Sure, we’re far enough inland that we’re pretty sheltered.  We shouldn’t get the brunt of the hurricane-force winds.  But we will get rain.  Rain on top of rain, on already soaked ground.  Rivers are already high, creeks are topping their banks, and trees will topple.  There will be flooding.

Worse, I worry for those in the direct path.  The people of Wilmington, N.C. who cheerfully sold me fudge by the pound and offered smiling service during our vacation this summer – they’re all headed out.  Mandatory evacuations from that idyllic little town on the sea have been implemented already.  I hope you’ll be safe, guys, and that your town will survive this monster storm.

 

Not everyone will be ok

Of course, there are millions of people in the path of this storm.  I can’t worry about all of them – I don’t know more than even a few of them.  But the ones I do have contact with – the ones in my homeschooling groups – they’re hanging in there and doing what homeschoolers do best: learning.

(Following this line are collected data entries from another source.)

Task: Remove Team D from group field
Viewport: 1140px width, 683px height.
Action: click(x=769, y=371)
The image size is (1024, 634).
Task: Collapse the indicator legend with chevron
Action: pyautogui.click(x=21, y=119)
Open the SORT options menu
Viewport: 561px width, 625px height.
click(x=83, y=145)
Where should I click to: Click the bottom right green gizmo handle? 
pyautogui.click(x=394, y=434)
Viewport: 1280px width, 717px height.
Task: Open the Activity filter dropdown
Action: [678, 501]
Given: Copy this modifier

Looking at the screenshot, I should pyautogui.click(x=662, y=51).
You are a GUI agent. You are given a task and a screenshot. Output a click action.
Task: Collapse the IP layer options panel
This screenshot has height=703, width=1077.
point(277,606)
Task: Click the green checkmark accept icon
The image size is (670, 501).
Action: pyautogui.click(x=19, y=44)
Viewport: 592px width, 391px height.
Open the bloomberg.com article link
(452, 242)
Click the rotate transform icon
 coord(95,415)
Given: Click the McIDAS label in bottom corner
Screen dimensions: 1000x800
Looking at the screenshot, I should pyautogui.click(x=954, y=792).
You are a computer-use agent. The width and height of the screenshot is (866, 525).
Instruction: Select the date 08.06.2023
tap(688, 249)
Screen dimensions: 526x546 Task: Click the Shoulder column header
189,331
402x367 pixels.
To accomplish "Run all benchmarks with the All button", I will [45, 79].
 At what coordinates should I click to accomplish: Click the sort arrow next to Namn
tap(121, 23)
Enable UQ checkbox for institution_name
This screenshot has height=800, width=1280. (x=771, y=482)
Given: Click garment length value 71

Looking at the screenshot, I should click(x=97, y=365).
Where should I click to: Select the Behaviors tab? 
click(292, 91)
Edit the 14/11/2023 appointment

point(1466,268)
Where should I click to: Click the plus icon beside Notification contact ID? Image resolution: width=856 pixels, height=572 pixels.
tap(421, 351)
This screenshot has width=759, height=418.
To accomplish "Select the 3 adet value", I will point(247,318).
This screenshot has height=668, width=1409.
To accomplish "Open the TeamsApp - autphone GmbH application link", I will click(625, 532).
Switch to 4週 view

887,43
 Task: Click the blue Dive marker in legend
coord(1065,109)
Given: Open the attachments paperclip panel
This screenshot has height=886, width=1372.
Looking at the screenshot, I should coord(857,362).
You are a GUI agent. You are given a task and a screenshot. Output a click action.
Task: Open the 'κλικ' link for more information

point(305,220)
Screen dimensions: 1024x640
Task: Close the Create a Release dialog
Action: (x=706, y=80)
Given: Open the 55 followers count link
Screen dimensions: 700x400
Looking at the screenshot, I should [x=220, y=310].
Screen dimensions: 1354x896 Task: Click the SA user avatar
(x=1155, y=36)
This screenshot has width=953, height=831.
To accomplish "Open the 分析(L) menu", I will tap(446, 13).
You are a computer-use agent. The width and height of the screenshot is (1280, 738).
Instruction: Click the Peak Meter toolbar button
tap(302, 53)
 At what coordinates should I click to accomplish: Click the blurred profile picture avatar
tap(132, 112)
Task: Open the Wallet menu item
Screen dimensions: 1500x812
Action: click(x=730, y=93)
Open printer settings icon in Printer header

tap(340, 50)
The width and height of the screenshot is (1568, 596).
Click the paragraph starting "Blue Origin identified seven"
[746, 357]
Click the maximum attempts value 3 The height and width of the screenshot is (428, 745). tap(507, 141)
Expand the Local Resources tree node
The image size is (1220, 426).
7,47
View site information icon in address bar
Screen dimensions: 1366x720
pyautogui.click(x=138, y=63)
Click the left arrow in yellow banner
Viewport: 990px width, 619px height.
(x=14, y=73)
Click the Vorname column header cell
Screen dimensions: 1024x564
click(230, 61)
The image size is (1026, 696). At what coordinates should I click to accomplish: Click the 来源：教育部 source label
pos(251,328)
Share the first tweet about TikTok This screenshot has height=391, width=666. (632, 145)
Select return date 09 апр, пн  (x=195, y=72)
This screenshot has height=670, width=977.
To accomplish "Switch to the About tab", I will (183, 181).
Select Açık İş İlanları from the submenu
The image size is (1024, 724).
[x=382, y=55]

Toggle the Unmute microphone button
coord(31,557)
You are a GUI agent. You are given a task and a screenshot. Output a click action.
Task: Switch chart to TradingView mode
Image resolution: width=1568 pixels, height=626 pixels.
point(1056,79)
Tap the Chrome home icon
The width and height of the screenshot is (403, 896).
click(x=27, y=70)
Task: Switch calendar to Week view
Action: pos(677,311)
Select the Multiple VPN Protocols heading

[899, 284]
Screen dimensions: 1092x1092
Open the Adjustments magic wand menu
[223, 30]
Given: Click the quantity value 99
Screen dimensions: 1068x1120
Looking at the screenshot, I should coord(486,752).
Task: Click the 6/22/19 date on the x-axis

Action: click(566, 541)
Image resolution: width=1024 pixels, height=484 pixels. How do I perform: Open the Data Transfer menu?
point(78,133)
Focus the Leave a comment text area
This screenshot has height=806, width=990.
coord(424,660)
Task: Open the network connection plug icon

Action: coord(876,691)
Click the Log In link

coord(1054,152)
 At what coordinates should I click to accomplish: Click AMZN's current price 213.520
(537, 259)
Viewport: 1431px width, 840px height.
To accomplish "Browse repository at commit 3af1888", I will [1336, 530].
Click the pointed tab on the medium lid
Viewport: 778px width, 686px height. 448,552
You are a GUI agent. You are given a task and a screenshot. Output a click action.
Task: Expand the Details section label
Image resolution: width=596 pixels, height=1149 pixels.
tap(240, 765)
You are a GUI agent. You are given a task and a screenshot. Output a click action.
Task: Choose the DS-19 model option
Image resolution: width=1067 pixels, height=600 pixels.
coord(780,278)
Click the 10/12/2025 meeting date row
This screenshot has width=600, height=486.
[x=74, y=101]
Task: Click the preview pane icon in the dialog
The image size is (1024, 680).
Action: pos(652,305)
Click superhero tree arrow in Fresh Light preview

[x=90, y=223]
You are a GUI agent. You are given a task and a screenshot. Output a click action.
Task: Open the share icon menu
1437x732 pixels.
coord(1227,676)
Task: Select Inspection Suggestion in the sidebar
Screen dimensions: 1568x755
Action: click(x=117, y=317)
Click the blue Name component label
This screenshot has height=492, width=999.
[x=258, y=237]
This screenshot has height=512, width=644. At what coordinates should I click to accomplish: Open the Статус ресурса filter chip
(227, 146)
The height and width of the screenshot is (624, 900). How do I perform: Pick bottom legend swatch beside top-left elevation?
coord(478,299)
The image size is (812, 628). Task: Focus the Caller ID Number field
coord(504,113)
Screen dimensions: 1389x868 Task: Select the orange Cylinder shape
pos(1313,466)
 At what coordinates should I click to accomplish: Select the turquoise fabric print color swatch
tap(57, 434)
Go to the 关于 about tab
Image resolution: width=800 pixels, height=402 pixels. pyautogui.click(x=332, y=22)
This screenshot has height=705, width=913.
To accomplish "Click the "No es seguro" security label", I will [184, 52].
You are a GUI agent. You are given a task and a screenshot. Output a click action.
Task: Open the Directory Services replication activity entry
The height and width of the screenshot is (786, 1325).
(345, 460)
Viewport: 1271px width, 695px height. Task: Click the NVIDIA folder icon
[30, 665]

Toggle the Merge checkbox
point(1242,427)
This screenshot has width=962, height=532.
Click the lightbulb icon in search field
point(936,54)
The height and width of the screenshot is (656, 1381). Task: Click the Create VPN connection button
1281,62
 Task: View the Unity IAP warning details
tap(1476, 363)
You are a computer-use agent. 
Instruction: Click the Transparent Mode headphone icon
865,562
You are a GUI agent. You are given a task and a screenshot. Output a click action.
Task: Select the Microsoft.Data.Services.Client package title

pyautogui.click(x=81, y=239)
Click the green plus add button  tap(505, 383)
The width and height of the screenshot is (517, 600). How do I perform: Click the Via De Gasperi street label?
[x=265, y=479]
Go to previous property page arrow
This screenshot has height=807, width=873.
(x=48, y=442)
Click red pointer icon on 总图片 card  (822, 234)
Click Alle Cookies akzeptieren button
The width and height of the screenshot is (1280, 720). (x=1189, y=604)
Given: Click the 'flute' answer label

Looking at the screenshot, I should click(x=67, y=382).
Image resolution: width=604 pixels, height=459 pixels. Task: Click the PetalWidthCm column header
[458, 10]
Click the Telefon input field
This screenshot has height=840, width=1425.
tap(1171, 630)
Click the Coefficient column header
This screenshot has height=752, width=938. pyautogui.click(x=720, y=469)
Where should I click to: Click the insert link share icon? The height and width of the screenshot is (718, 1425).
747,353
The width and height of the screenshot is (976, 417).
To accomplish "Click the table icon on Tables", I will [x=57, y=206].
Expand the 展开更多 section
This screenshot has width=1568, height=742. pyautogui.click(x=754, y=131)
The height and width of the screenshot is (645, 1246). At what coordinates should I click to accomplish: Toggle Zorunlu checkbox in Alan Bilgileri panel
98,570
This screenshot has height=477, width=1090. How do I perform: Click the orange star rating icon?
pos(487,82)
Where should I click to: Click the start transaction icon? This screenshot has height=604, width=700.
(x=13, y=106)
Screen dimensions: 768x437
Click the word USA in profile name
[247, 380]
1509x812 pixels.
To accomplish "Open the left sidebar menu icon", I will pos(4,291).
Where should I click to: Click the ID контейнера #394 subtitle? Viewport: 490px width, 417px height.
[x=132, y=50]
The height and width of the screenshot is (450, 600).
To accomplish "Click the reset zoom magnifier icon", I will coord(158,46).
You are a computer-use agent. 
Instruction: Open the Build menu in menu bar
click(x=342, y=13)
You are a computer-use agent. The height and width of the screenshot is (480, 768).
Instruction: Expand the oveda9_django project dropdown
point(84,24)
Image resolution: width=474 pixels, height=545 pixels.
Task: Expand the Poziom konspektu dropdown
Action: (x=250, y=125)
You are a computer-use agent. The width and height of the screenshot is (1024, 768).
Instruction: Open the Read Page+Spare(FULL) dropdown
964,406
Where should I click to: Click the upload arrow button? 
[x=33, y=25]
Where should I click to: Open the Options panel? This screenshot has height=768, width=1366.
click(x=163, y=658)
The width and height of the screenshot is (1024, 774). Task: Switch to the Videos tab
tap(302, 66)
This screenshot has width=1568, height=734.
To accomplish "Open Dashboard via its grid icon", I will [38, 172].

My homeschooling feed is full of interesting videos, hurricane tracking charts, and resources shared by parents who are searching for ways to make sense of this giant mess that just invaded their lives.  Some of them are posting from temporary housing, having evacuated already to a safer place.

 

Still learning

That’s the beauty of homeschooling – that we can continue learning even while everything around us is in flux.  My kids are tracking all three of the storms – my brother is in the path of Hurricane Isaac, and even though they’ve never met him, they’re concerned for him.  They think Tropical Storm Helene has the right idea – to wander off into the ocean and spin down.

Along the way, we’re learning about line graphs (hey, we had a few more weeks until that topic!) hurricane formation, and the water cycle.  We discussed how rising hot air from the ocean is affecting Hurricane Florence, and demonstrated with a pot on the stove.  We’re learning.

 

New lessons aren’t always fun

We’re also learning about emergency preparedness.  Tomorrow they’re going to help me go down a modified checklist of things that we need to do, and they’re going to help me move stuff in case the basement floods.  Which is a distinct possibility, given that our sump pump isn’t working at the moment.  Hopefully we won’t have to learn about mold and replacing sheet rock, but I know many other people will after this mess blows through.

I love that homeschooling is flexible.  I just wish we didn’t have to be.

 

Stay safe guys – wishing you all the best!